A leasehold exchange is a form of 1031 exchange where you purchase land as a replacement property. If part of a 1031 exchange, the new property’s value must be equal to or greater than the price of the property you’re selling, or you may be liable for “boot.”
Letter of Intent (LOI)
A Letter of Intent is used as a non-binding, good-faith proposal by a buyer to a seller that sets the goals for an official offer to purchase and is often used in a 1031 exchange. An LOI is a time saver that crystalizes the prospective transaction details, minimizes misunderstandings, and documents progress toward an official offer.
According to the IRS’s 1031 exchange “like-kind” guidelines, all commercial properties are considered “similar in nature.” Therefore, you would have no problem exchanging an apartment building for a single-tenant NNN convenience store or an office building for unimproved land and taking the tax break, so long as you invest 100% of the capital gains and the property you are buying is equal or greater in value.
Modified Gross Lease
A modified gross lease (MGL) is also known as a double-net lease. This is commonly used for office complexes and retail centers where there are many tenants, as well as some single-tenant units leased by national corporations (Starbucks, O’Reilly Auto Parts). Each tenant pays a portion of the net operating costs directly related to the space they rent (utilities, maintenance or CAM, minor repairs, security, janitorial services, etc.). Tenants either pay operating costs directly to suppliers or pay a portion of the expenses directly to the landlord in addition to rent. The property owner/landlord pays building maintenance and structural costs, as well as the real estate taxes and insurance.

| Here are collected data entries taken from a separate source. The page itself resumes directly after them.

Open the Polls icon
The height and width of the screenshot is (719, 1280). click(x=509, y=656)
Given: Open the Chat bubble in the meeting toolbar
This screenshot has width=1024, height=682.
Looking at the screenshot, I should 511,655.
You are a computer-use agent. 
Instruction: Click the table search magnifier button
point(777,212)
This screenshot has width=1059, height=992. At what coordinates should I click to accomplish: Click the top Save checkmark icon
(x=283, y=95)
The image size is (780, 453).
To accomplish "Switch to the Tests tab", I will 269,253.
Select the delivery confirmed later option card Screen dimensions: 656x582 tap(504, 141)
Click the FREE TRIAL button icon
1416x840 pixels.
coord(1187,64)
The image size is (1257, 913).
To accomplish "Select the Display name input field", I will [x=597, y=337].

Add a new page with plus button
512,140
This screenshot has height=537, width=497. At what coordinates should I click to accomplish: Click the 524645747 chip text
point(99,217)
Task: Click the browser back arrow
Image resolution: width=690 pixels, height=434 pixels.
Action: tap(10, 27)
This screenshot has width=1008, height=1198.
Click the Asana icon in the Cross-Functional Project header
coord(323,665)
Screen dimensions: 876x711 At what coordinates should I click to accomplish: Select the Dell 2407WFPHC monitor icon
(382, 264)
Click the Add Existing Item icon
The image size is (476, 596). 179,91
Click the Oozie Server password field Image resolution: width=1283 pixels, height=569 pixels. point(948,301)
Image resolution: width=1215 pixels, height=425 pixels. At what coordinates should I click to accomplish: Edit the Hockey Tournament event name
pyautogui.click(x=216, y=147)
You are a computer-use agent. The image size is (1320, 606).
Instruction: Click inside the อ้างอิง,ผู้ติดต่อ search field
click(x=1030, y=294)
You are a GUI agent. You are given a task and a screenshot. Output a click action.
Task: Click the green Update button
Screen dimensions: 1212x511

Multi-tenant properties like apartment complexes, retail centers, and office buildings, have multiple tenants paying rent. Different types of tenants with an array of lease durations and types and different industries can help mitigate the risks inherent with these types of properties.
Net Operating Income (NOI)
Net operating income is calculated by subtracting the day-to-day operating expenses from the income a property produces. However, if you invest in an absolute NNN lease property with zero operating expenses, NOI is simply the rent you receive.
Risk tolerance is the degree to which you are comfortable with different types of investments, how you withstand market fluctuations, and what you need for a return on investment. Though NNN lease properties are relatively low risk, there is always a bit of risk with any investment, so it is wise to assess your tolerance.
In a sale-leaseback, a corporation or entity sells its property and/or building yet remains the tenant and maintains control of the site and operations. At closing, the corporation will “sell” the property to an investor and “leaseback” the space with an absolute NNN lease, thereby becoming the tenant.
A single-net lease directs the tenant to pay property taxes plus a base rent. The property taxes are usually paid through the owner in order to ensure they are paid on time. As the owner, you pay common area maintenance fees (CAM), property insurance, and all other operating expenses.
Most often, single-tenant properties are rented by corporate-backed, absolute NNN lease tenants with strong credit. They are typically consumer staples in prime locations that do well in any economy without wide swings in value, so they tend to be lower risk and more recession-proof.
Tenant financials will prove if your tenant is creditworthy. Financially strong corporations with a low risk of default will have an S&P investment-grade rating of BBB- or better. These investment-grade tenants tend to have the most stable financials. If the tenant is an independent franchisee owner with multiple, high-performing locations, perform due diligence on the owner’s financials, as well as the other stores’ history of financial performance.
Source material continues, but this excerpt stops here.